I've recently started using fulltext indexes in a document searching system I'm developing with SQL Server 2008 R2. I've got the binary in one column and the stripped text from the PDF file in the other; the fulltext index is on the text column.

I've come up empty searching (probably b/c I don't know how to phrase the question), but I need to figure out how I can order the results by text occurrence. For example, if someone is searching for the string "book", I want to order the query based on how many times "book" occurs in the text.

Ryan
  • 127
  • 1
  • 10

1 Answers1

0

I would recommend using a 3rd party library to handle searching. A good search engine is a lot more than a string finder.
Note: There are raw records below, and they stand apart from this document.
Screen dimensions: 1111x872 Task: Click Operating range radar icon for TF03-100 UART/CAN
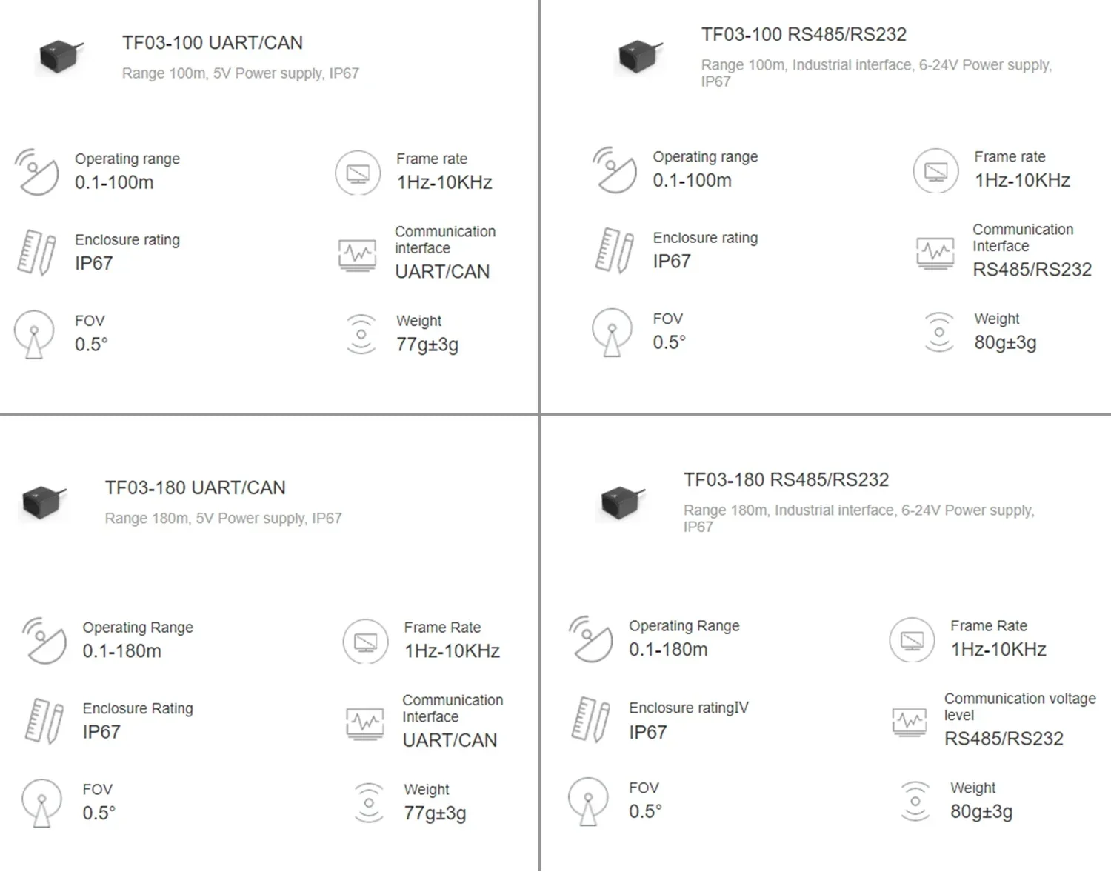point(37,172)
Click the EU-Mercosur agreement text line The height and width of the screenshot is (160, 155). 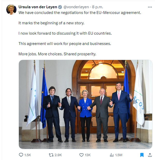click(80, 13)
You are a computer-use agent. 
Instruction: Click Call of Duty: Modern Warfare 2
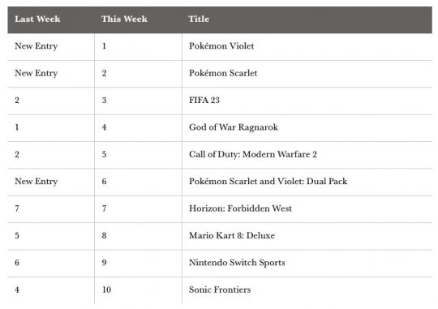(253, 154)
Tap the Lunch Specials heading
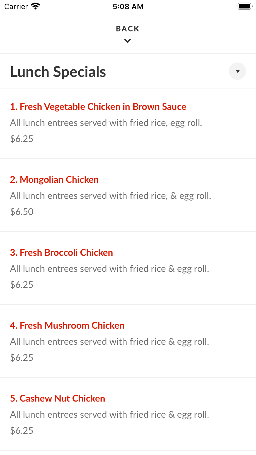The height and width of the screenshot is (455, 256). [58, 72]
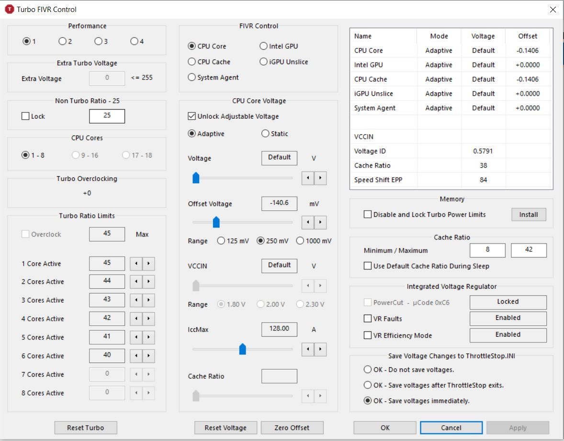Click the left arrow beside the IccMax slider
Viewport: 564px width, 441px height.
click(308, 349)
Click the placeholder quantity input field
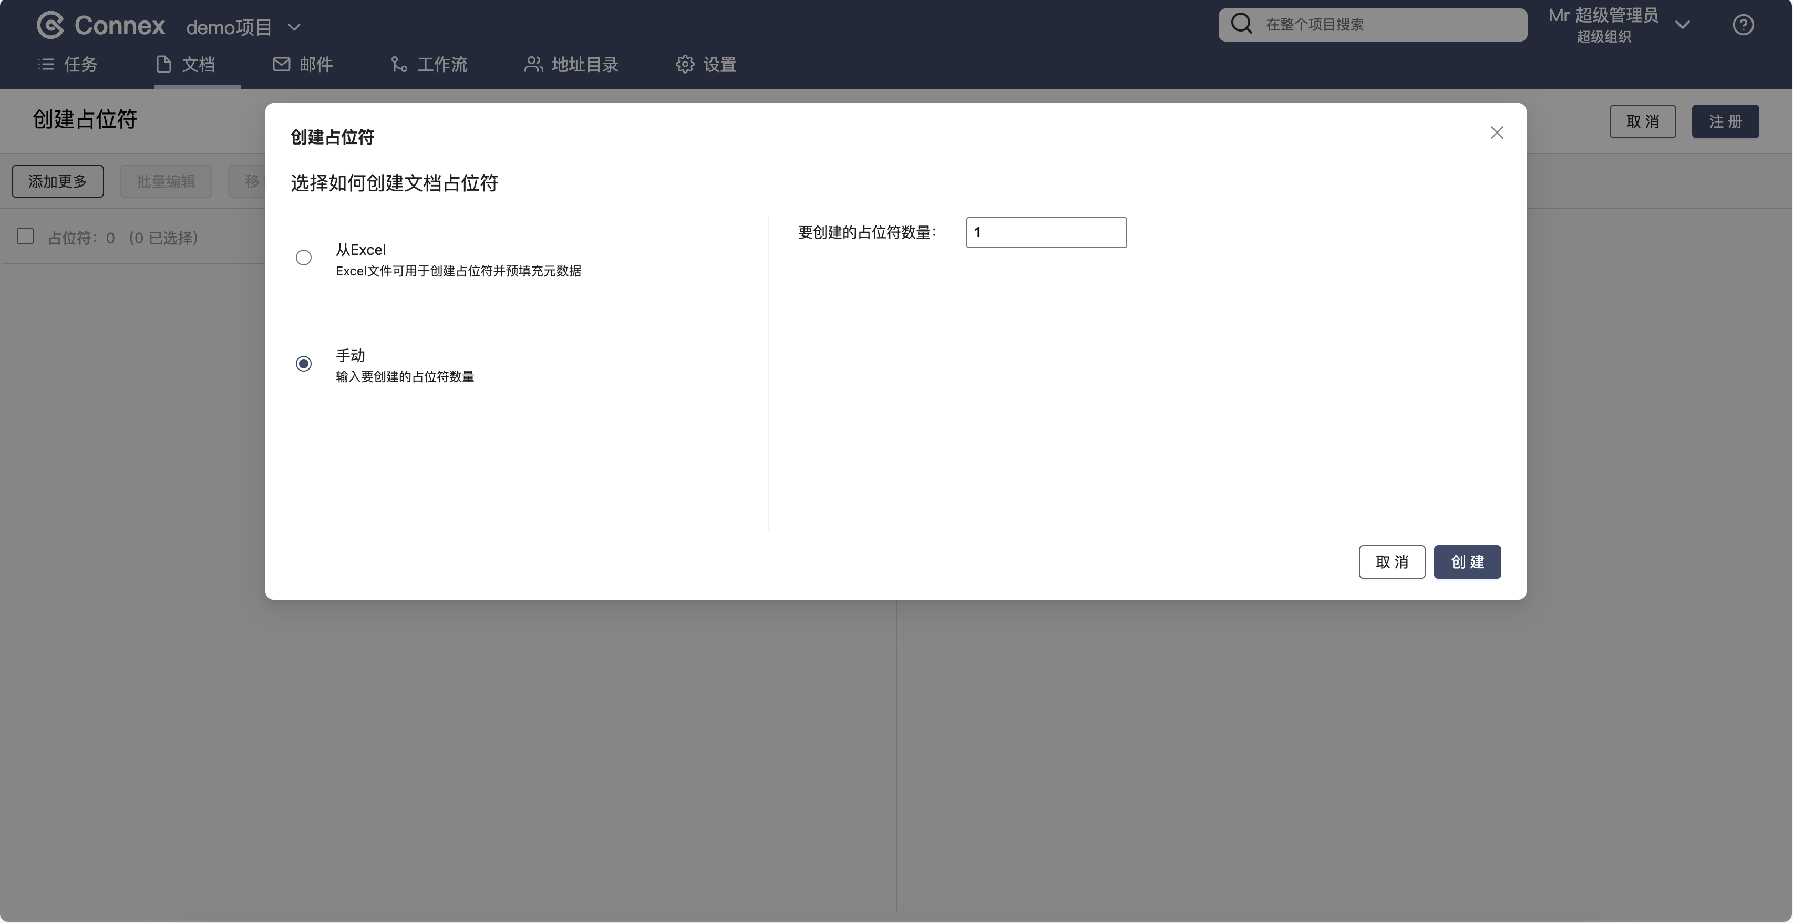Screen dimensions: 1793x923 1045,232
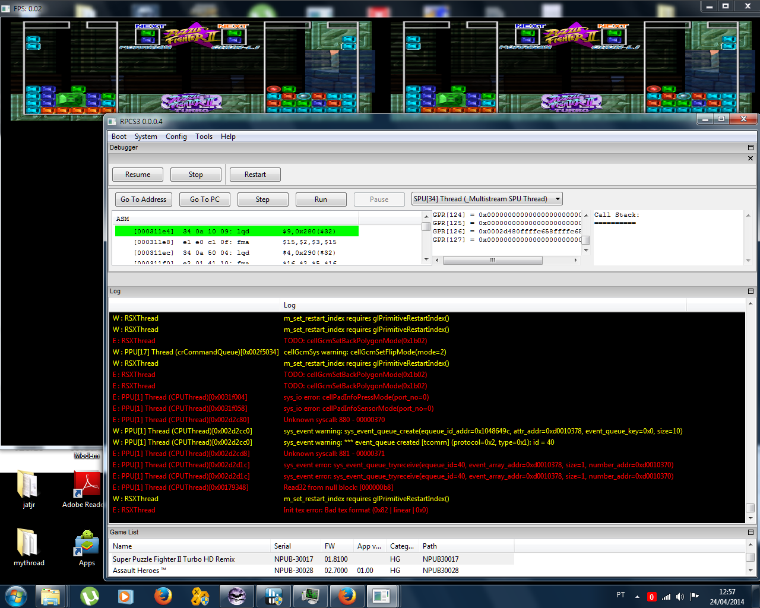This screenshot has height=608, width=760.
Task: Open the Windows Start menu
Action: 16,596
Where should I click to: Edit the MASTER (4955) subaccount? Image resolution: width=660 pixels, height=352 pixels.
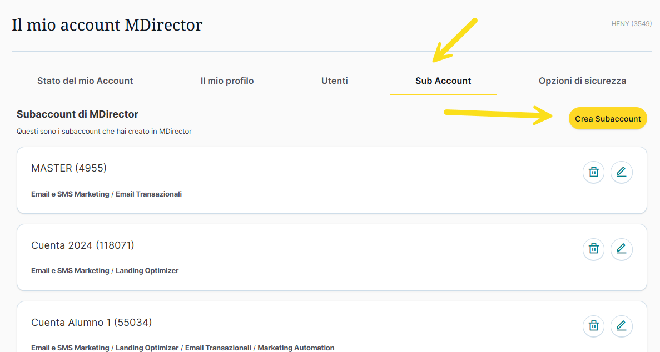621,172
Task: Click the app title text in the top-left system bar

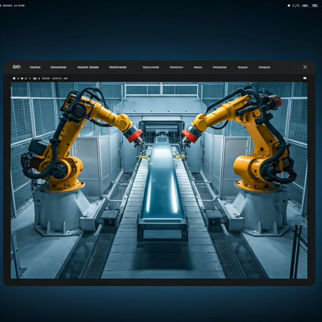Action: (x=12, y=6)
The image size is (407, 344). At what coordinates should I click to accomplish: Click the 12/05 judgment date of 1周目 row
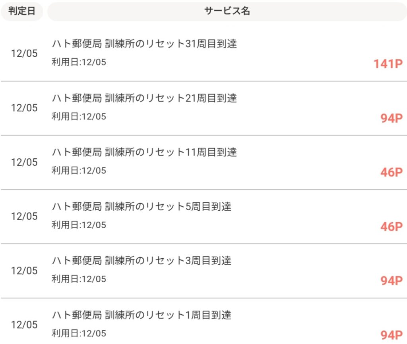tap(24, 325)
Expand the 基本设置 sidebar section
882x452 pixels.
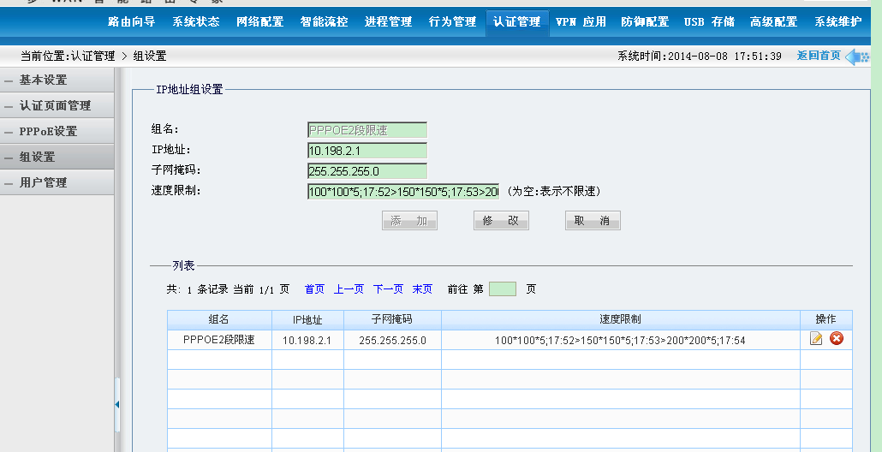[43, 80]
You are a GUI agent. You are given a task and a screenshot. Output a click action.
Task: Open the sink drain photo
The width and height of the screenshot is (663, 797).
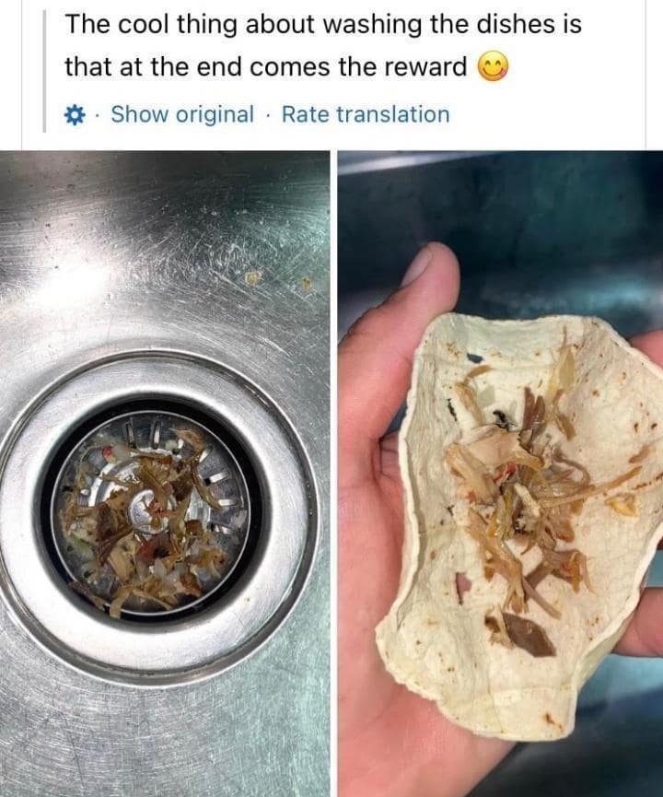pos(165,474)
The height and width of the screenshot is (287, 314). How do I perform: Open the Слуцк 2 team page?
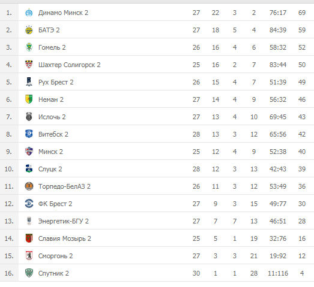pos(50,169)
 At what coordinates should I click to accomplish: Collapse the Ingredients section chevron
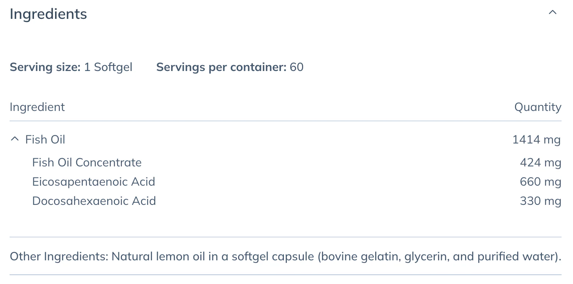(x=552, y=13)
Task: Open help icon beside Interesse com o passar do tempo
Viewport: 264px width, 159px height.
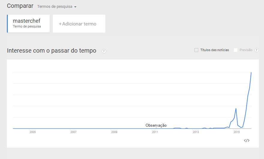Action: (104, 51)
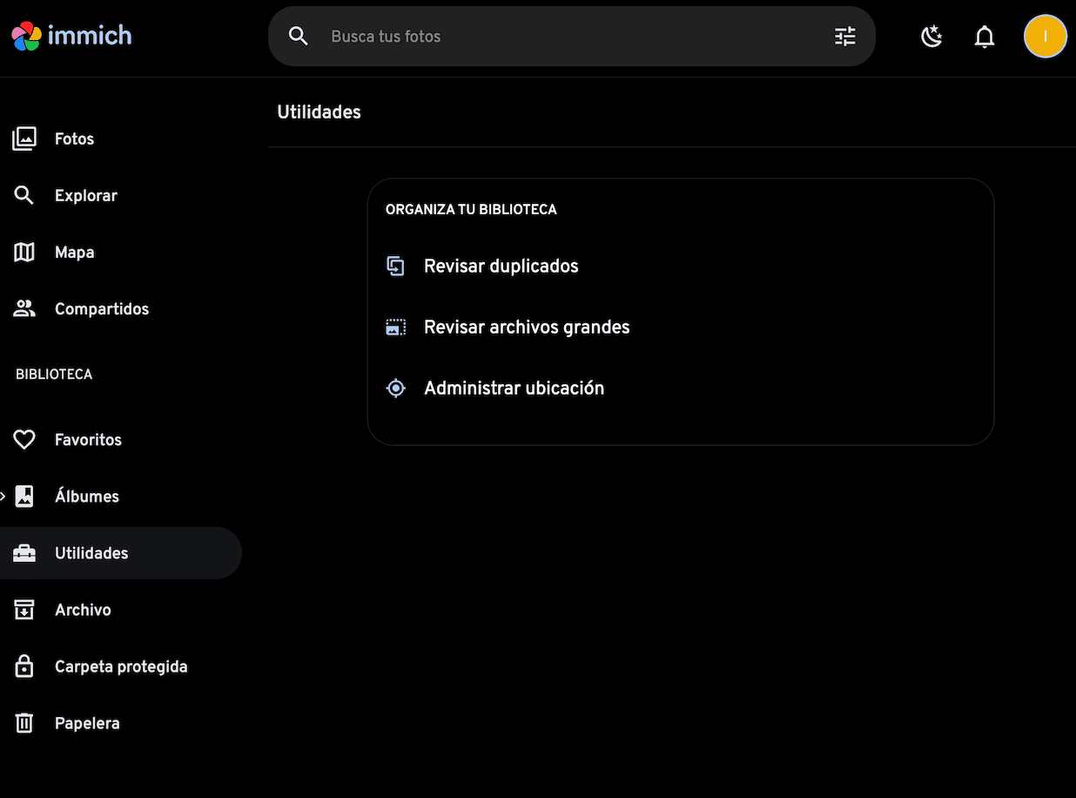This screenshot has height=798, width=1076.
Task: Open the Revisar duplicados link
Action: coord(501,267)
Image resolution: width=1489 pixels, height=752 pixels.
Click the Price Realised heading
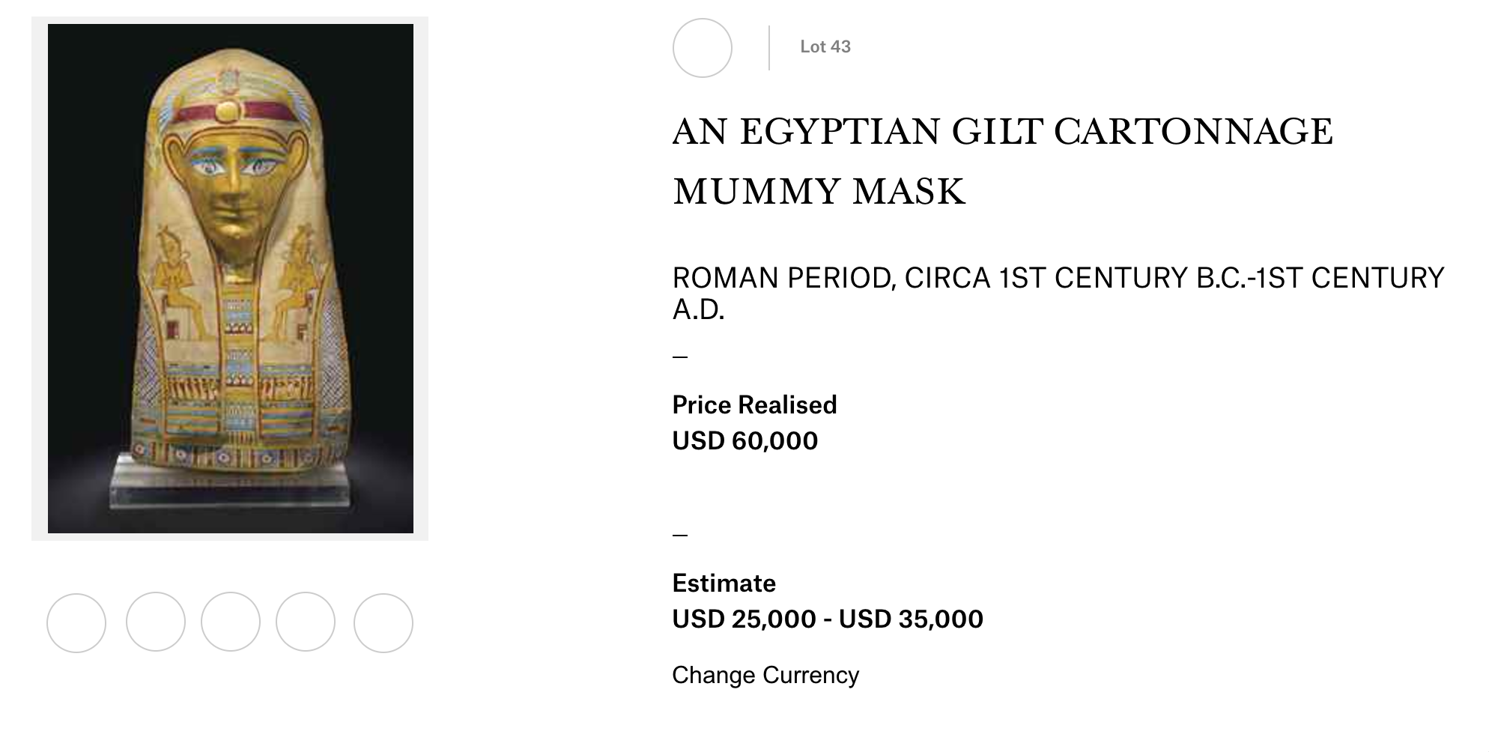point(754,405)
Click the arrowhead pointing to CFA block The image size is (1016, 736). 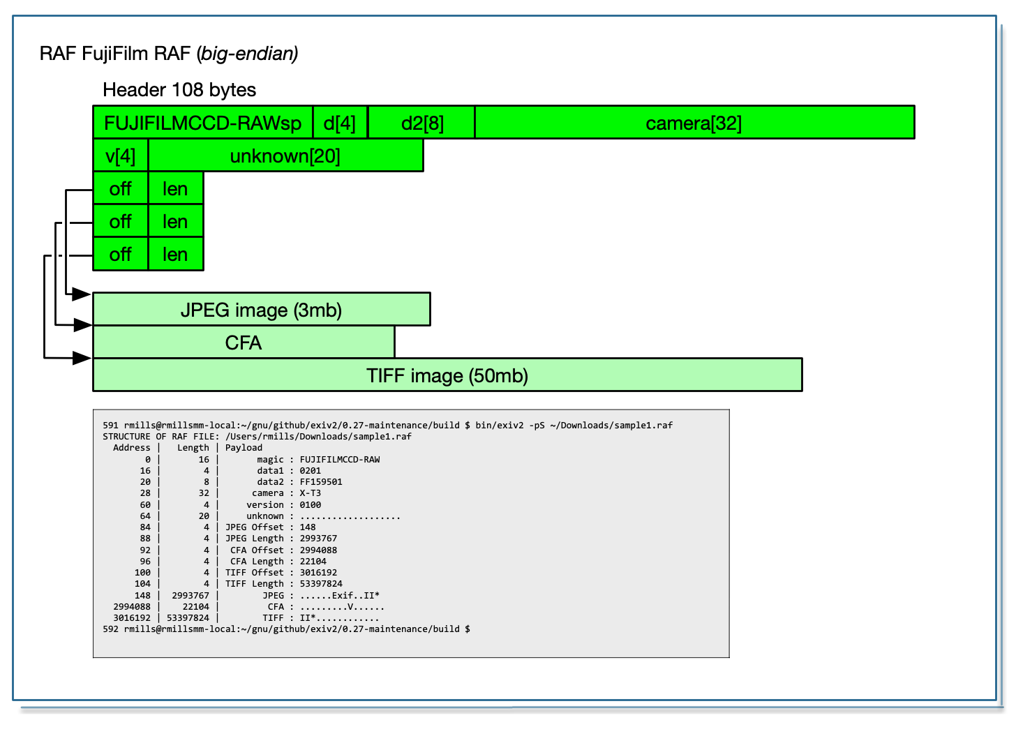tap(82, 324)
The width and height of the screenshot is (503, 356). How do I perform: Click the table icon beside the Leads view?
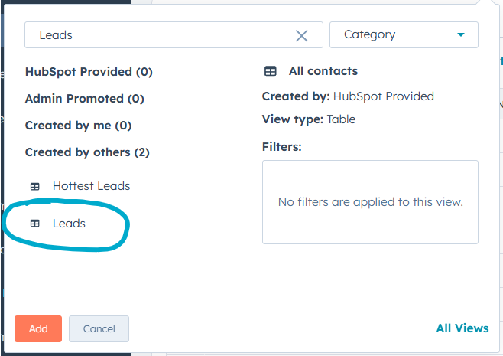coord(34,224)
That being said, I understand it may still be useful to you to implement your text finder as you've specified. You can use a function to count the number of times the sub-string occurs.

I modified a custom Split function from Andy Robinson T-SQL split string

CREATE FUNCTION dbo.countOfSubString (@source VARCHAR(MAX), @stringToFind VARCHAR(MAX))
RETURNS INT

AS
BEGIN

 DECLARE @name NVARCHAR(255)
 DECLARE @pos INT
 DECLARE @count INT = 0

 WHILE CHARINDEX(@stringToFind, @source) > 0
 BEGIN
  SELECT @pos  = CHARINDEX(@stringToFind, @source)  
  SELECT @name = SUBSTRING(@source, 1, @pos-1)

  SET @count = @count + 1

  SELECT @source = SUBSTRING(@source, @pos+1, LEN(@source)-@pos)
 END

 RETURN @count
END

Then use it like this to find the page that has the most matches:

SELECT TOP 1 page_id
    , page_text 
FROM pages
ORDER BY dbo.countOfSubString(page_text, search_text) DESC
Jesse Potter
  • 827
  • 5
  • 20